(Montréal) Le taux d’hospitalisation de courte durée a diminué au pays, une baisse en partie due à des innovations technologiques qui permettent aux patients de quitter l’hôpital le jour même de leur chirurgie.

Stéphanie Marin
La Presse canadienne

C’est le cas notamment des chirurgies de la cataracte et d’autres interventions pouvant être effectuées par laparoscopie, lors de laquelle un télescope chirurgical et les instruments nécessaires sont insérés par de petites incisions dans le corps du patient.

Ces données dévoilées jeudi sont compilées chaque année par l’Institut canadien d’information sur la santé (ICIS) et remises aux gouvernements des provinces et aux hôpitaux pour les aider à planifier les ressources médicales. « Cela aide vraiment de savoir quels types de patients doivent être hospitalisés, et quel genre de suivi ils ont besoin une fois qu’ils sortent de l’hôpital. Cela peut contribuer à réduire les temps d’attente parce que ça permet de mieux utiliser les ressources », a expliqué en entrevue Corinne Ton That, responsable des communications à l’ICIS.

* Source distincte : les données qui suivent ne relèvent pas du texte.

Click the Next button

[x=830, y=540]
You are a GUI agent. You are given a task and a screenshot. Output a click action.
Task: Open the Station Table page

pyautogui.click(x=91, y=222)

L’innovation a été encouragée par les provinces, pour trouver des façons d’effectuer des chirurgies sans hospitalisation — et ainsi réduire les coûts. Et l’on voit les résultats. Il y a 10 à 15 ans, toutes les chirurgies de la cataracte nécessitaient une hospitalisation. La laparoscopie, une technique beaucoup moins invasive, aide aussi à réduire les taux d’hospitalisation, poursuit-elle.

« Et on sait aussi que les patients ont de meilleurs résultats quand ils restent dans la collectivité que s’ils font de longs séjours à l’hôpital », a-t-elle ajouté.

Les chiffres ont ainsi démontré que pour l’année 2017-2018, le taux d’hospitalisation au pays s’élevait à 7944 par 100 000 habitants, une baisse comparativement à 8205 en 2013-2014. Ces chiffres ont été ajustés en fonction de l’âge, du sexe et de la croissance démographique, précise l’Institut.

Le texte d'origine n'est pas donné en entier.